▶ Exercise directions
Your task is to copy every line of the entries that holds the word "computer".

[Extracted data entries]
————————

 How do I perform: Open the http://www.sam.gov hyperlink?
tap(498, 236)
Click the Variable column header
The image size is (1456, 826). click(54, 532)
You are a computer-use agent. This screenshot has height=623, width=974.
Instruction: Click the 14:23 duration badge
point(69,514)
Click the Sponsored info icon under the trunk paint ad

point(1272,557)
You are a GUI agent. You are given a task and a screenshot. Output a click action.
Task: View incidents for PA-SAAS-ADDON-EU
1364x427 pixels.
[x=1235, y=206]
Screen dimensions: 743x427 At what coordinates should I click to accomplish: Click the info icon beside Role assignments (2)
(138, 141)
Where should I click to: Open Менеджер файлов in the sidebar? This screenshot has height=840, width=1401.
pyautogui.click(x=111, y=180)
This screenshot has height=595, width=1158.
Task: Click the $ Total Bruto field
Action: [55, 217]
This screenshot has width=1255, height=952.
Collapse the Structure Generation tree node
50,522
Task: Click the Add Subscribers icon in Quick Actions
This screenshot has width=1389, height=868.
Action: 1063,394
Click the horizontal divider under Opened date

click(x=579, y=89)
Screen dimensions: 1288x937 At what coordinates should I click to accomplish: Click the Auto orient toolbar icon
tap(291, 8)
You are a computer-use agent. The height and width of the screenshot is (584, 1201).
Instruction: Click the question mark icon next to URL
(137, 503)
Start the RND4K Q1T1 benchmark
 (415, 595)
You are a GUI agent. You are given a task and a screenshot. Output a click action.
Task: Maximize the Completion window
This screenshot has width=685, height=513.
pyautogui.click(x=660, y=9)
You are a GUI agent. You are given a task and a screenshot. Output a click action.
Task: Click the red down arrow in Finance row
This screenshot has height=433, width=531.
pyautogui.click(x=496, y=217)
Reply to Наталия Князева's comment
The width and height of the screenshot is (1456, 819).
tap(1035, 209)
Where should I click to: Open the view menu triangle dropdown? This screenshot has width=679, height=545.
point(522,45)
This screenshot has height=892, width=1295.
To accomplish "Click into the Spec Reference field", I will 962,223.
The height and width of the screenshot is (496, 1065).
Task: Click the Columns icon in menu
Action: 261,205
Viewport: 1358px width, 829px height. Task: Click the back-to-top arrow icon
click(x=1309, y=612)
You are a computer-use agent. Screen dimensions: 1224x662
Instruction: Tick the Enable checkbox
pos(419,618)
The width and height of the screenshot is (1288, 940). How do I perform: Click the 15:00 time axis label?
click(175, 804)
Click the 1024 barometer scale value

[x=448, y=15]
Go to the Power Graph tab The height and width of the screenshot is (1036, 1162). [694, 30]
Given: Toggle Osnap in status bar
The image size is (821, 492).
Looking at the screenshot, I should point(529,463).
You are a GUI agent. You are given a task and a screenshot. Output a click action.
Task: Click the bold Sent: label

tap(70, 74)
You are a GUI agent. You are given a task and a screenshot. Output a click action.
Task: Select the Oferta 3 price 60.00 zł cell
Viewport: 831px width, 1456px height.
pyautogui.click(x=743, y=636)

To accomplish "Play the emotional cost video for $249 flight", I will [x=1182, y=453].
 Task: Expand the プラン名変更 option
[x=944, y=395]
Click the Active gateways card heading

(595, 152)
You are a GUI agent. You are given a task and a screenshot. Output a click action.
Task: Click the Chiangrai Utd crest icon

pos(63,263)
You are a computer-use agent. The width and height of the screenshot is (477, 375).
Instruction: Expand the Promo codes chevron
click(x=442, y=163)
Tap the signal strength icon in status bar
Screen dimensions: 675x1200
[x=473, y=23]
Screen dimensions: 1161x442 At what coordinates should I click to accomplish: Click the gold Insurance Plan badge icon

————————

▶ Exercise output
You are a computer-use agent. This screenshot has height=623, width=974.
You are a computer-use agent. The height and width of the screenshot is (584, 1201).
You are a computer-use agent. Screen dimensions: 1224x662
You are a computer-use agent. The width and height of the screenshot is (477, 375).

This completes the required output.